### Trecho para leitura
▼▼▼

O fim dos incentivos fiscais e uma nova era de desenvolvimento

Bruna Felizardo, sócia especialista em Tributos Indiretos da EY

Por Bruna Felizardo

Muito mais do que uma mudança apenas nas regras tributárias, a reforma dos tributos sobre o consumo no Brasil causará uma verdadeira revolução no ambiente de negócios. Muitos são os fatores que impactarão as empresas com a Reforma, em especial durante o período de transição, mas o fim dos incentivos fiscais de ICMS é certamente um dos mais relevantes, com potencial para reconfigurar todo o mapa do Brasil como hoje conhecemos.

Ao longo das últimas décadas, na falta de uma política de desenvolvimento efetiva para suas regiões, muitos estados escolheram abrir mão de parte da sua receita com ICMS para atrair novos investimentos, o que se mostrou imprescindível para o fortalecimento de emprego e renda em alguns estados. No começo, apenas algumas poucas unidades da federação adotavam os incentivos, mas a “fórmula” acabou por dar tão certo que essa política foi amplamente copiada pelos diversos estados e regiões, gerando a tão conhecida (e muito criticada) “guerra fiscal”.

▲▲▲

### Linhas de dados
▼▼▼

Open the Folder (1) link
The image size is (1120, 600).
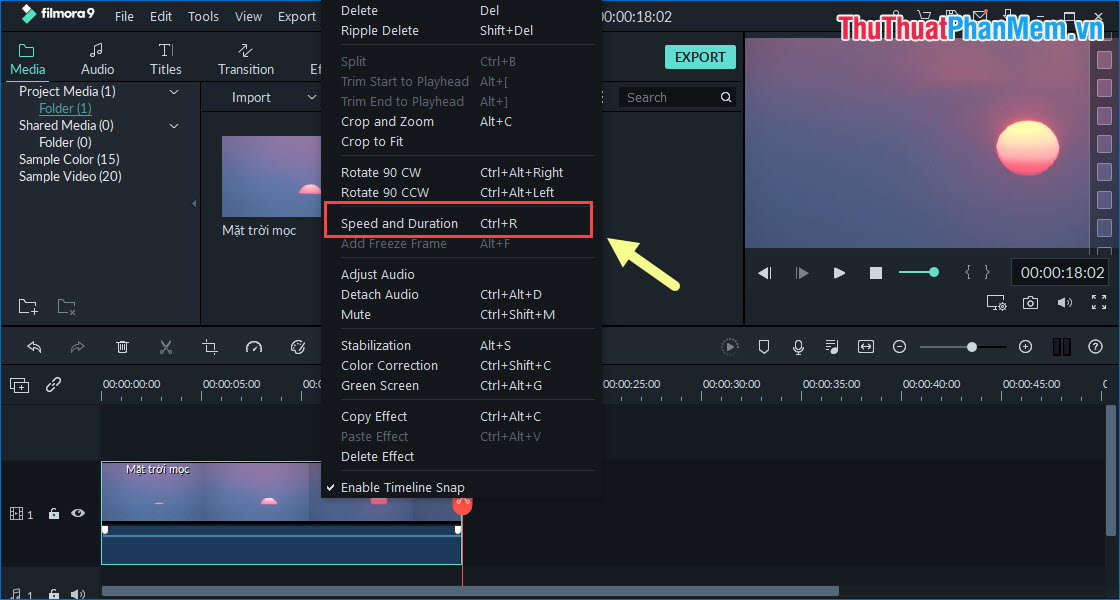(65, 108)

▲▲▲

### Instruções e requisitos
Reproduza, sem mudar nada, o trecho do texto sobre o fim dos incentivos fiscais que começa em "Bruna Felizardo, sócia" e termina em "como hoje conhecemos.". Responda usando somente o texto.

### Resposta escrita
Bruna Felizardo, sócia especialista em Tributos Indiretos da EY

Por Bruna Felizardo

Muito mais do que uma mudança apenas nas regras tributárias, a reforma dos tributos sobre o consumo no Brasil causará uma verdadeira revolução no ambiente de negócios. Muitos são os fatores que impactarão as empresas com a Reforma, em especial durante o período de transição, mas o fim dos incentivos fiscais de ICMS é certamente um dos mais relevantes, com potencial para reconfigurar todo o mapa do Brasil como hoje conhecemos.